• _Exercise_
Output only these lines, set down exactly: the one containing "Viewport: 1456px width, 819px height. Task: Click" and each line after it through the end of the records.

• _Record excerpts_
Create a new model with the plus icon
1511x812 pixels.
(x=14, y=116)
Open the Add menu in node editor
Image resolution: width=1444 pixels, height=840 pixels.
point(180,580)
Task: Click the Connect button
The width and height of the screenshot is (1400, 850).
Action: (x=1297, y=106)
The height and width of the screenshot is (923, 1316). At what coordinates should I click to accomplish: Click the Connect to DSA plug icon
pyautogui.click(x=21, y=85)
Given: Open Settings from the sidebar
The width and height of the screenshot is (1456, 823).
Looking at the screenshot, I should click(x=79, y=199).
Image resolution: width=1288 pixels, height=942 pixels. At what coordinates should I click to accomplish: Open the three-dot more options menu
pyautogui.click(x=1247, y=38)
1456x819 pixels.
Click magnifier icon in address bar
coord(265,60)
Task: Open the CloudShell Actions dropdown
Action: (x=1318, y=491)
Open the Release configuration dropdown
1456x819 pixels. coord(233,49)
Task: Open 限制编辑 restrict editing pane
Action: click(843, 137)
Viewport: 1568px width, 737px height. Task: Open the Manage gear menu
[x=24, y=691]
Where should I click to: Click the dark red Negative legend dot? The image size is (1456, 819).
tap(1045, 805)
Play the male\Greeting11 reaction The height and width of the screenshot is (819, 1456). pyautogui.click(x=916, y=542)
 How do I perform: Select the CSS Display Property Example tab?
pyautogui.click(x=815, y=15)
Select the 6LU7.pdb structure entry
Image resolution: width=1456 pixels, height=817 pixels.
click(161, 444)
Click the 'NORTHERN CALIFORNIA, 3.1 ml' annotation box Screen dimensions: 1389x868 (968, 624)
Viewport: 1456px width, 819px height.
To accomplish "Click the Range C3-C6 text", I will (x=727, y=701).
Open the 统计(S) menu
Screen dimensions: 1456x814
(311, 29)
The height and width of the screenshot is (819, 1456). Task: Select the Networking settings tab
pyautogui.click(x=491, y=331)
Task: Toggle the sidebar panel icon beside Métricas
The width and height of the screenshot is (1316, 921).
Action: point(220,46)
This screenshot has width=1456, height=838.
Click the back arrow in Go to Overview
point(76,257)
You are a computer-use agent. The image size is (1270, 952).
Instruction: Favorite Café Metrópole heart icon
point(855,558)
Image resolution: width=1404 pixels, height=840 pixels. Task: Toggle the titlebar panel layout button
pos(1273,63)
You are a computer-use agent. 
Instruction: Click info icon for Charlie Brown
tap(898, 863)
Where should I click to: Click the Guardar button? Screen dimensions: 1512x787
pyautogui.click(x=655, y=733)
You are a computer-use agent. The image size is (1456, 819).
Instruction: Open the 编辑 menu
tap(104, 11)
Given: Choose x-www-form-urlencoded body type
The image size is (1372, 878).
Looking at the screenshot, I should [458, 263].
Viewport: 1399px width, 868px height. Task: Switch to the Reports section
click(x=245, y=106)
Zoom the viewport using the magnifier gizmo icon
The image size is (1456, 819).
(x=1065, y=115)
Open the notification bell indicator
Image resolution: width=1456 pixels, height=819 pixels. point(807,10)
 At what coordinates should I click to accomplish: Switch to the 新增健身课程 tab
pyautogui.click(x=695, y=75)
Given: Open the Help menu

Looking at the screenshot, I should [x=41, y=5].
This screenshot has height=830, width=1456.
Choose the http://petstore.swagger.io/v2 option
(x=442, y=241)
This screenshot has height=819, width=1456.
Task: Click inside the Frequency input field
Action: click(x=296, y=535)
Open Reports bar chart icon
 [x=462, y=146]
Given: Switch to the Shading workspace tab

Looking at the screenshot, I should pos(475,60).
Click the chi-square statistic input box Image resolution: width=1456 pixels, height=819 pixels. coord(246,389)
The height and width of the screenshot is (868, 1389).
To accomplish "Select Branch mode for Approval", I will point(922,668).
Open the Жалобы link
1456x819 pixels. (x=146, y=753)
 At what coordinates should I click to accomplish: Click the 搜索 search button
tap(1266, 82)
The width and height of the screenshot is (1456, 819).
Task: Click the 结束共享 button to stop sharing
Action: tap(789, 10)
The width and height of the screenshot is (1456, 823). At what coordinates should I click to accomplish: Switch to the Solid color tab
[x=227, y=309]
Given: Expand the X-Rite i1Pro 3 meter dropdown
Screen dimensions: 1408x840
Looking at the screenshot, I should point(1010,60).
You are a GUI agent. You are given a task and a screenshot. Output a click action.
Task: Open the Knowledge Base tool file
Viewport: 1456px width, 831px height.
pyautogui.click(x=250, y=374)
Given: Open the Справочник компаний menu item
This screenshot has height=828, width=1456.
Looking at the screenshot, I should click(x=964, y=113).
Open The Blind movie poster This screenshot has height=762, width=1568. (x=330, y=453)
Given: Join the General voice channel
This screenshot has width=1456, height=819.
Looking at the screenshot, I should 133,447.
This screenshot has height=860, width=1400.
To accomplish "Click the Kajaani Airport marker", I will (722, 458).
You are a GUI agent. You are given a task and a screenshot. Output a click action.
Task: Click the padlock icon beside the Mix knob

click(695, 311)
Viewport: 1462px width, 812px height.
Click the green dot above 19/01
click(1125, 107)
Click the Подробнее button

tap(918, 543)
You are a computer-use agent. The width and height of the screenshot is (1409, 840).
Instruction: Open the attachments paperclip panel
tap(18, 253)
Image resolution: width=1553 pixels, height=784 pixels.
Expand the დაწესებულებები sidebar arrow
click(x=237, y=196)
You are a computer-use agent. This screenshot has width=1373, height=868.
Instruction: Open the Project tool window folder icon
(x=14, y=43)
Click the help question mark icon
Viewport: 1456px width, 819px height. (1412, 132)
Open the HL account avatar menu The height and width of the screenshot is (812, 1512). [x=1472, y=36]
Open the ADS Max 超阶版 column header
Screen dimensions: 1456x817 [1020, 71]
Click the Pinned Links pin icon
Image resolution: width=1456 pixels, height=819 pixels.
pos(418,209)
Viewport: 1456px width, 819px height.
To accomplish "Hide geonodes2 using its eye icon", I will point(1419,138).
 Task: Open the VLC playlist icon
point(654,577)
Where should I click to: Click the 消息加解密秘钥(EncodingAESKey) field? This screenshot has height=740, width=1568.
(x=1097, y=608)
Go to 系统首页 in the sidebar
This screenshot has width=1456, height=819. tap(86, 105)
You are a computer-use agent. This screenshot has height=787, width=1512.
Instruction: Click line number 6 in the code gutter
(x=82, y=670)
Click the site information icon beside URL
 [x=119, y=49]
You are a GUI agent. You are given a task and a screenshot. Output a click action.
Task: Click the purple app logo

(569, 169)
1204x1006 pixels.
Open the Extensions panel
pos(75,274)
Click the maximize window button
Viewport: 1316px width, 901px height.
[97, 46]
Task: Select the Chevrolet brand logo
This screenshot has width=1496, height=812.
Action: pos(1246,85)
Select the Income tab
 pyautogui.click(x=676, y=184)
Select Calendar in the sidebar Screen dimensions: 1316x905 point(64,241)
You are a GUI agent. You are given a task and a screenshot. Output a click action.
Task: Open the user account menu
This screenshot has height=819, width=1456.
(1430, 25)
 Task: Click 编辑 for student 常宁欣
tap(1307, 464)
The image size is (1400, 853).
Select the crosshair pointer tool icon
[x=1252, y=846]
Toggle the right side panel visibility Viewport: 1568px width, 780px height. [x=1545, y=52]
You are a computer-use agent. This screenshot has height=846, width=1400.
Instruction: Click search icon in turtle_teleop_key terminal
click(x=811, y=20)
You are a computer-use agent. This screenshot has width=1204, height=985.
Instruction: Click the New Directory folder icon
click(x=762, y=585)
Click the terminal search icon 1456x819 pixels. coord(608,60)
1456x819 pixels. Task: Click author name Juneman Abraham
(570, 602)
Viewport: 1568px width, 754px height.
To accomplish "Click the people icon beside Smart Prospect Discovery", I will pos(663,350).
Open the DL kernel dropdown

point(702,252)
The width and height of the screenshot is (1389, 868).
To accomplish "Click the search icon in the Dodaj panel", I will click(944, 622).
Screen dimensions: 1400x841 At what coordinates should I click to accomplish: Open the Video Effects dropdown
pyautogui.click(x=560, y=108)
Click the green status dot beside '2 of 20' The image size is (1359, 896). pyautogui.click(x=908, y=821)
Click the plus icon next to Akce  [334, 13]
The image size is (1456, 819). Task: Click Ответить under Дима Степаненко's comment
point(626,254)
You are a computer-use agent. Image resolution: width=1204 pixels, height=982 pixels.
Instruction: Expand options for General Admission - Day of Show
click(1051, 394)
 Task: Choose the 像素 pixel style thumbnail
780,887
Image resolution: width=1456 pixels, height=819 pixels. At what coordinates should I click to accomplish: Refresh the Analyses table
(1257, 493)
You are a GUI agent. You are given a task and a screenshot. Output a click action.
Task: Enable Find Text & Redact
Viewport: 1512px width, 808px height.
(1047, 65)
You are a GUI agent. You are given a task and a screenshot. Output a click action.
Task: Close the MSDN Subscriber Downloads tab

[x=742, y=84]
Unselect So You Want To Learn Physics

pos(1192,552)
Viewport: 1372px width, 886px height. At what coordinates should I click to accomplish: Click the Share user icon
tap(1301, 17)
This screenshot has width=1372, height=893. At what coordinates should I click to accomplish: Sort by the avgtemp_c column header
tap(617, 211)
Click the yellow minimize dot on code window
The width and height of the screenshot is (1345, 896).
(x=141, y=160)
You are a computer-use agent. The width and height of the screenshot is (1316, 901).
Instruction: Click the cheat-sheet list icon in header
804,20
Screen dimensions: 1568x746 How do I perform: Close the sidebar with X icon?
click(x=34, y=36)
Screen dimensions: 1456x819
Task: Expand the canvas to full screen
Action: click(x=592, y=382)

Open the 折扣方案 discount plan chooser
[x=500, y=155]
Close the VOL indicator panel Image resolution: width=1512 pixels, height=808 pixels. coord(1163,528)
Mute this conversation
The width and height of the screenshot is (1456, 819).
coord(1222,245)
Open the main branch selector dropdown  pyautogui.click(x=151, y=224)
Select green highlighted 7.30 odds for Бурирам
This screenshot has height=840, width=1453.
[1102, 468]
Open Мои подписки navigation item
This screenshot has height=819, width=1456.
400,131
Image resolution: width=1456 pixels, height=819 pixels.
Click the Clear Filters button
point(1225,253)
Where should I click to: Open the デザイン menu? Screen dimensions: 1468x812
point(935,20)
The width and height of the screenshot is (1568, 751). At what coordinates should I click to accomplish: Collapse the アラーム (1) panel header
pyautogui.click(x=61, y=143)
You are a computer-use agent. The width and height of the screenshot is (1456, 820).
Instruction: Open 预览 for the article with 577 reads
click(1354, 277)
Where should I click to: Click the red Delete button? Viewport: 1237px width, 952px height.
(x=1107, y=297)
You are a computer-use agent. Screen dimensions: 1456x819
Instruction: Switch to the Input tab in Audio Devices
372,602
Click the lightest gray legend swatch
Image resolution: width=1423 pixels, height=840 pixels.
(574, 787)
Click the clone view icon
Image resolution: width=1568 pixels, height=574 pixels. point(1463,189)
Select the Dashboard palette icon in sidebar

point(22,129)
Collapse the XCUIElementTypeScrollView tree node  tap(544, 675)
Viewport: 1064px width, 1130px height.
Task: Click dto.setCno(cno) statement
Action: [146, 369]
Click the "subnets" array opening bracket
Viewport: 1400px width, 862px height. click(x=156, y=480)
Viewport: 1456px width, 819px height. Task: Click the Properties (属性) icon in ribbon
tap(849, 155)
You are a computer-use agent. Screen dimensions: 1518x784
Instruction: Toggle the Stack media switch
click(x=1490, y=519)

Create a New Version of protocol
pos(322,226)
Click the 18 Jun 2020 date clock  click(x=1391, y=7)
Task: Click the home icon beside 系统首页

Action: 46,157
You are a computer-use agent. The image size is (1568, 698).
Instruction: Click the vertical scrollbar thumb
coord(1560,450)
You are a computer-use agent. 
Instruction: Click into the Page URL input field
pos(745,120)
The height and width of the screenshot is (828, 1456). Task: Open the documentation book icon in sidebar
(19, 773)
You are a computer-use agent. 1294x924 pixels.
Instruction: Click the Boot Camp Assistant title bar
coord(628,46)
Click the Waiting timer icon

• _Written answer_
Viewport: 1456px width, 819px height. Task: Click the Properties (属性) icon in ribbon
tap(849, 155)
You are a computer-use agent. Screen dimensions: 1518x784
Instruction: Toggle the Stack media switch
click(x=1490, y=519)

Create a New Version of protocol
pos(322,226)
Click the 18 Jun 2020 date clock  click(x=1391, y=7)
Task: Click the home icon beside 系统首页

Action: 46,157
You are a computer-use agent. The image size is (1568, 698).
Instruction: Click the vertical scrollbar thumb
coord(1560,450)
You are a computer-use agent. 
Instruction: Click into the Page URL input field
pos(745,120)
The height and width of the screenshot is (828, 1456). Task: Open the documentation book icon in sidebar
(19, 773)
You are a computer-use agent. 1294x924 pixels.
Instruction: Click the Boot Camp Assistant title bar
coord(628,46)
Click the Waiting timer icon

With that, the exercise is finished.